Every patient was evaluated using the clinical prognostic model and the gene-based assay MammaPrint. Patients who had low-risk disease according to both methods received no chemotherapy, and patients with high-risk disease, as assessed by both methods, received chemotherapy. According to Dr Piccart, 3348 patients had discordant results—high-risk disease by one method and low-risk disease by the other method.
After a median follow-up of 5 years, the distant metastasis-free survival for the entire study population was 97.6% for patients with low-risk disease, as assessed by clinical factors and by the gene-based assay versus 90.6% for patients with high-risk disease. Women with high-risk disease tended to have larger tumors, and were more likely to have node-positive and HER2-positive disease than women with low-risk disease.
For the primary statistical analysis, women with high clinical risk and low genetic risk had a 5-year distant metastasis-free survival of 94.7% without chemotherapy, meeting the criteria for a positive study.

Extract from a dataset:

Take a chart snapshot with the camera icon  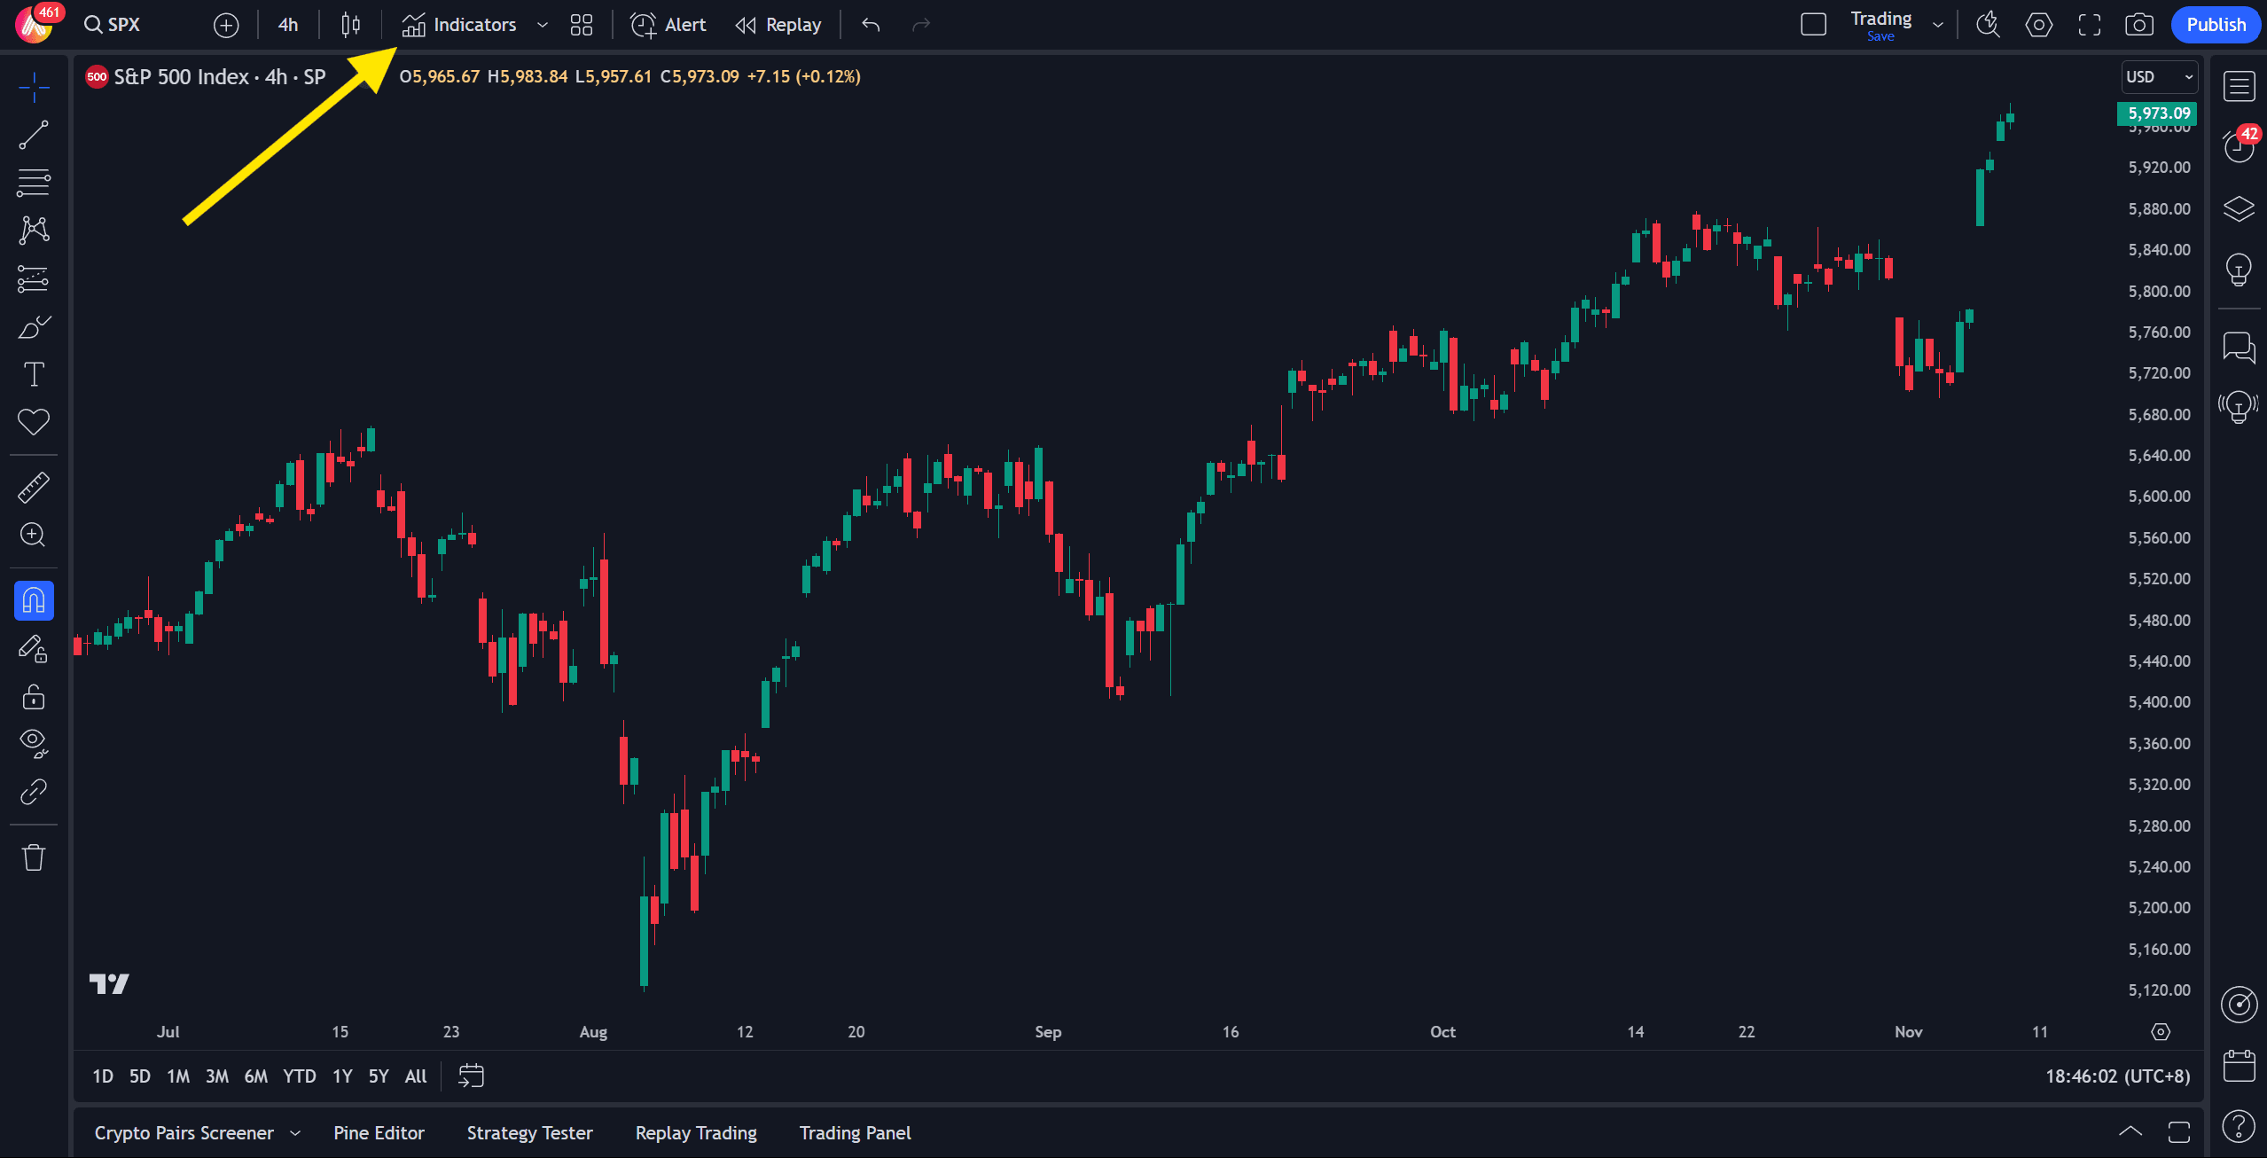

Similar to MammaPrint, Oncotype DX is a genomic assay that was developed to help inform use of adjuvant chemotherapy. In the United States, clinicians have access to the MammaPrint and the Oncotype DX recurrence scores, said Nancy E. Davidson, MD, Director, University of Pittsburgh Cancer Institute, PA. Currently, the Oncotype DX recurrence score is more widely used than the MammaPrint recurrence score to predict chemotherapy benefit and the likelihood of distant breast cancer recurrence. Whether results from the MINDACT study influence clinicians’ choice or use of a recurrence score remains to be seen, Dr Davidson said.